:: EXTRACT

Next, it’s not like the Steelers are hurting for salary cap space right now and that’s even with Bell currently counting $12.12 million after being issued the franchise tag ahead of the start of the 2017 league year in March. In fact, the Steelers might just free up a little more salary cap space once they sign Bell to an extension depending on how they decide to structure his 2017 money.
Lastly, as the old saying goes, “deadlines spur action” and in Bell’s case, that deadline is July 15. While three players around the NFL who were issued the franchise tag this offseason have already signed new long-term extensions, four others, including Bell, haven’t and that’s not overly surprising.
Bell’s agent, Adisa Bakari, has a history of getting deals done for franchised running backs he’s represented in the past right ahead of the yearly deadline, so it won’t be a surprise if the same course of action is taken this year with the Steelers’ running back. So, barring any kind of unforeseen circumstance such as another suspension or injury setback, you can probably expect to wait at least another month for Bell to sign a long-term extension that should ultimately tie him to the Steelers for the rest of the prime portion of his NFL career.
Personally, and as I have stated previously, my hope is that Bell’s new deal includes most of his 2017 money being paid to him in base salary and a roster bonus in lieu of a huge signing bonus. While such a structure might ultimately result in his current 2017 salary cap charge not decreasing, it would protect the organization from a career-threatening injury, or God forbid, any more off-the-field problems.
Regardless of how a new deal is ultimately structured for Bell, I have full confidence that he’ll have one by the time the July 15 deadline rolls around and thus there’s no reason to worry about him still not having one as the team starts their annual OTA sessions.

::::

Repeat the part of the passage on Bell's contract extension word for word, beginning at "Regardless of how" and stopping after "annual OTA sessions.".

:: INFORMATION PROVIDED

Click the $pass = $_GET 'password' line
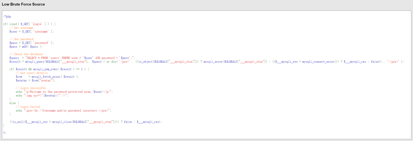This screenshot has height=141, width=413. [32, 43]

::::

■ WRITTEN ANSWER
Regardless of how a new deal is ultimately structured for Bell, I have full confidence that he’ll have one by the time the July 15 deadline rolls around and thus there’s no reason to worry about him still not having one as the team starts their annual OTA sessions.